The company's total AUM was 1.77 trillion rupees as of Dec. 31. "We will mostly be looking at ECB loans rather than dollar bonds. Right now, the (dollar) bond market is very volatile," Revankar said, adding, "We are looking to utilise our entire $750 million ECB limit next year." The loans will be anything between three to five years, he said. ECBs, or external commercial borrowings, are commercial loans raised by domestic borrowers from recognised foreign entities. The Reserve Bank of India (RBI) permits borrowers to raise up to $750 million worth of ECBs each financial year under the automatic route. The company will also raise funds from local banks and the domestic capital market among others, alongside the ECB borrowings, he added. Shriram Finance was established after a three-way merger between Shriram Transport Finance Company with promoter Shriram Capital and diversified finance company Shriram City Union Finance. The merger was completed in November. Last year, the NBFC secured funding of $250 million from the US International Development Finance Corporation (US DFC) and $100 million from the Asian Development Bank (ADB). It is currently in talks with various development finance institutions, including ADB, US DFC and Asian Infrastructure Investment Bank, to secure the ECB funding, said Revankar.

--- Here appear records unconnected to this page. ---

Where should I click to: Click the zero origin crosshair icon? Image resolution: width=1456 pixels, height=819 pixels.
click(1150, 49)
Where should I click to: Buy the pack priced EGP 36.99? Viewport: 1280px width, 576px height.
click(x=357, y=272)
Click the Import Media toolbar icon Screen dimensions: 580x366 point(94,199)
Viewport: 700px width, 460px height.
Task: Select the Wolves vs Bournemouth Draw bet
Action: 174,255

Shriram Finance caters to small road transport operators and small business owners, financing passenger commercial vehicles and tractors, among others.
But given rising interest rates and high inflation, it will be more cautious in its approach, said Revankar.
"We would like to keep our margins," he said. "If the cost of borrowing goes up, then definitely our lending rate also will go up." The NBFC, which reported a net interest margin (NIM) of 8.52% in the October-December quarter, aims to keep it between 8.3% to 8.5% for fiscal 2024.
Going forward, it is also focusing on retaining its retail
deposit growth of around 20% year on year. However, the cost of
deposit mobilisation would go up by 30-40 basis points for the
next couple of quarters, said Revankar.
The shadow lender does not see any liquidity shortage right
now given that banks are open to lending to NBFCs.